Jessa’s smile faltered for a bit and she gently grabbed her friend’s wrist with a reassuring squeeze, “You can’t blame her for that, though…right?” Her face was now apologetic.
Raizah instantly reprimanded herself and felt a twinge in her chest. It had only been a short time since her father had passed away after fighting unknown symptoms for the past few months. He was a renowned Krytan blacksmith who was playing a large role in the development of Tyrian firearms. His father before him was an old man and an excellent blacksmith in Ebonhawke, who collected weaponry and spoils from battles against the charr. The fascination he had for charr technology led to him reverse-engineering some of their advancements, which not only lent new innovative processes to gun development in other regions, but also helped Ebonhawke bolster their defenses.
“Right,” she responded softly. In the commotion of the market, Jessa was unable to hear her, but she read her lips and nodded, pulling her friend off to complete their errands.
No matter how many times Raizah saw the gaping hole in her home district, it never became old. She dreamed up fantastical explanations in her head about how almost half of the district sunk into the earth. She imagined a terrifying winged serpent jutting forth from the fissure, roaring into the sky, screaming its promise of destruction. What would they all do if that were to happen? She thought how she would take her mother and run far away from there and never return. Sometimes she felt guilty that she daydreamed of such things happening, but she secretly wished for an excuse to find a new home. She was ever so tired of Divinity’s Reach.

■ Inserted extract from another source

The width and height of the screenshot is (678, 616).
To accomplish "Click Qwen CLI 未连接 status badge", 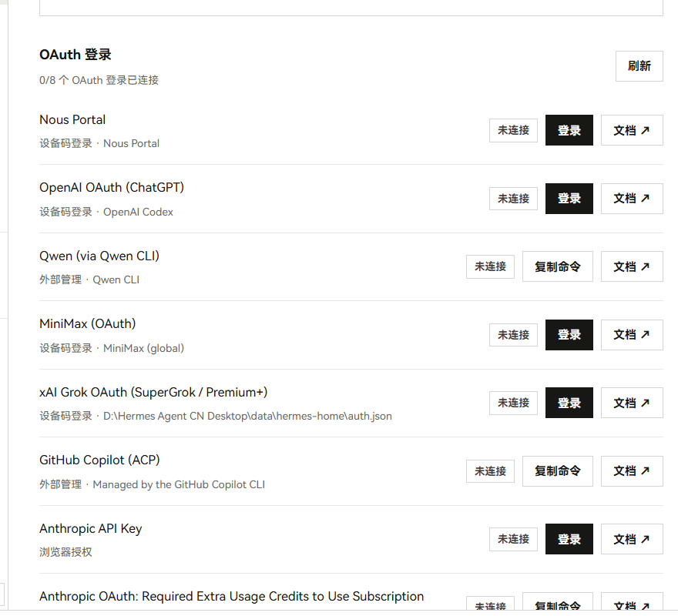I will tap(490, 266).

The two girls reached a crossroad and Jessa turned to her friend and told her she’d stop by the shop later. She needed to deliver the things her mother sent her to market to purchase. Raizah nodded and kept her gaze dreamily into the sky. Before she knew it, she was home.
“Mother, I’m back!” she yelled into the shop. Home for them was literally ten feet above the shop’s floor. Her late father had left them with the gun store, which also served as a weapons trader. He also left them with a bit of debt. It was common to see the average warrior interested in trading a worn axe or longsword for the most current rifle they had in stock, and paying the difference in value. Raizah obtained intimate knowledge of firearms through her childhood and shared her father’s passion for the devices as well as much of his talent. She was now the gunsmith, handling all orders and repairs, while her mother tended to the finances and upkeep of their business.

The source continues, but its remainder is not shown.